I bet Groucho would guffaw at this pun I heard in Sài Gòn in 2004, although Karl might see nothing funny. Laughter could help the Vietnamese and the Americans recognize not only the idealism and valor of their holy revolutions but the inevitable absurdity and hypocrisy, because nothing is so holy that the human species will not fuck it up. Instead of laughing about this, a good number of Vietnamese and Americans remain intent on idolizing their revolutions, nursing their wars, and fixating on their griefs.

But for the colonized or their descendants—

as well as the descendants of their colonizers—

we must not only accept our grief but also share in the grief of others.

Má is dead, but even in my lament, my cri de coeur, my need to chia bun, I recognize that her life and death are not unique to anyone except those who love her.

Millions of others lived lives as

difficult, if not worse. Millions lived

lives as courageous, if not more so.

| Data |
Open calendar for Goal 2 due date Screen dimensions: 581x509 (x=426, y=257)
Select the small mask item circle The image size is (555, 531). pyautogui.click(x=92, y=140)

| Stated goal 1 |
Answer these from the passage about grief and revolution, one line each:
(a) In what city and year was the pun heard?
(b) Which two peoples does the passage say laughter could help?
(c) To whom are Má's life and death said to be unique?
| Stated goal 2 |
Resume the passage about grief and revolution after its final sentence, keeping its voice.

| Task output 1 |
(a) Sài Gòn, in 2004.
(b) The Vietnamese and the Americans.
(c) Those who love her.

| Task output 2 |
Understanding this does not diminish my mother in any way. If anything, I understand Má better when I see her story against the backdrop of history. And so my mother’s death and her memory stay with me. In “War Years,” I describe Má as she appeared to me in my childhood:

Whenever she spoke in English,171 her voice

took on a higher pitch, as if instead of

coming from inside her, the language was

outside, squeezing her by the throat.

Or is it my language

in my hands

around her neck

making her speak?

And yet when I remember Má, I hear her speak only the mother tongue, caressing me with the love and affection she bestowed on me throughout my childhood, giving me the confidence needed to portray her. And betray her.

Now Má is silenced, but her voice remains with me.

Her mouth is open and I

cannot close it.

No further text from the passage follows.